This codebase is built on top of a slightly out-dated version of the publicly released DROID repo here. The purpose of this codebase is to provide a way to generate stereo depth values for frames in the DROID dataset, visualize them, and save them out in a format that makes it easy for ingestion in VIDAR.
- Run
bash pip install -e .
in the root directory. - Make sure to additionally install torch 2.0.1 (the TRI stereo depth model is only tested with this)
- Make sure you have the ZED Python API installed as described here.
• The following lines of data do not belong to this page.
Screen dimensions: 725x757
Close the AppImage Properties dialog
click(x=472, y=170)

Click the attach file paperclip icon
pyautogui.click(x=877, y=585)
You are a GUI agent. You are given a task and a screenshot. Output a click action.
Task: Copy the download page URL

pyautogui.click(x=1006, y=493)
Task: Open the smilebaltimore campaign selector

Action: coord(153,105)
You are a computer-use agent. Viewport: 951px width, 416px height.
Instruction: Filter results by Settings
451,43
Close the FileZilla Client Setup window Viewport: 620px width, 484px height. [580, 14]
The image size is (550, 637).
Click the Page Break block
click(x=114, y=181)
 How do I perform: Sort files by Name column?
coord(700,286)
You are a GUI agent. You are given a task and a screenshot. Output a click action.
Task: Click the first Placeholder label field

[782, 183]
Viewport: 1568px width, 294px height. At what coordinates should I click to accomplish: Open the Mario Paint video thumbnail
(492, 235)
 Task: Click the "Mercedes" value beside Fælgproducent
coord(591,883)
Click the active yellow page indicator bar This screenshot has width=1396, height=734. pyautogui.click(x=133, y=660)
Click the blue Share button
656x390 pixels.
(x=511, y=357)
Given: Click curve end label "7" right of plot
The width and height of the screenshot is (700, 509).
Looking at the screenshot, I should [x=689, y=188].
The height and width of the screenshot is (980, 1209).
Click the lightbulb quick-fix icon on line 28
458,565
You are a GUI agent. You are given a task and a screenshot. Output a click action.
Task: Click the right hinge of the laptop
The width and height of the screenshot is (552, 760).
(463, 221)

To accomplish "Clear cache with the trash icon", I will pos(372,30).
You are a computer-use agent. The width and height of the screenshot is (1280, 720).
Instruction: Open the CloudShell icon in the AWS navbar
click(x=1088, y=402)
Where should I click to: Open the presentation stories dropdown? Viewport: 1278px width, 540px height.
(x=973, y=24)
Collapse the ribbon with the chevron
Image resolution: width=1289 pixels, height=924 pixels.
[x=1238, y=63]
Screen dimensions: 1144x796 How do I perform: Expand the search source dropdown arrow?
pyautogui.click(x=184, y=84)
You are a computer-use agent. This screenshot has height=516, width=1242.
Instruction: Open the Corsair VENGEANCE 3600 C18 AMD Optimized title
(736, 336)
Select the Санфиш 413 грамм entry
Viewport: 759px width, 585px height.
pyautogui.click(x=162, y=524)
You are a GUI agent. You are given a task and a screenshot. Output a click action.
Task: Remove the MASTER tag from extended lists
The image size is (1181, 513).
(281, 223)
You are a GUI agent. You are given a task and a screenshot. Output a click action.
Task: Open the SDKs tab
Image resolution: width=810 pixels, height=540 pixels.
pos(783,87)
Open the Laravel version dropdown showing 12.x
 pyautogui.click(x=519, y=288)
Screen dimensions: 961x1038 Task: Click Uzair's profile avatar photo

Note that this requires installing the ZED SDK.
- Mount the lustre FSX instance with the stereo model checkpoint and DROID data pre-downloaded (or access DROID data some other way and fix the paths)
# Register Lustre Package Repository
wget -O - https://fsx-lustre-client-repo-public-keys.s3.amazonaws.com/fsx-ubuntu-public-key.asc | gpg --dearmor | sudo tee /usr/share/keyrings/fsx-ubuntu-public-key.gpg >/dev/null
sudo bash -c 'echo "deb [signed-by=/usr/share/keyrings/fsx-ubuntu-public-key.gpg] https://fsx-lustre-client-repo.s3.amazonaws.com/ubuntu focal main" > /etc/apt/sources.list.d/fsxlustreclientrepo.list && apt-get update'
# Install Client for *current* Kernel
sudo apt install -y lustre-client-modules-$(uname -r)
# Create Mount Point
sudo mkdir -p /mnt/fsx
sudo chown -R ubuntu /mnt/fsx
# Mount Lustre (make sure you get the correct address from AWS Console)
sudo mount -t lustre -o noatime,flock fs-0ee5fb54e88f9dd00.fsx.us-east-1.amazonaws.com@tcp:/kxvmdbev /mnt/fsx
- Run
bash python scripts/post_processing/run_stereo_model.py
You should see an image saved as depth_image_grid.png comparing the ZED stereo model and TRI stereo model outputs on a random timestep for the trajectory corresponding to the DATA_PATH here.
- Do all of the steps in the previous section and then run
bash python scripts/post_processing/get_rgbd_train_data.py
- Reformatted DROID data with depth images saved will be stored in the path corresponding to SAVE_PATH here. Currently, this saves depth images and other associated information for 32 timesteps per trajectory due to memory constraints but that can be easily modified.
- To load the data from the above format in a convenient way, see the dataloader here.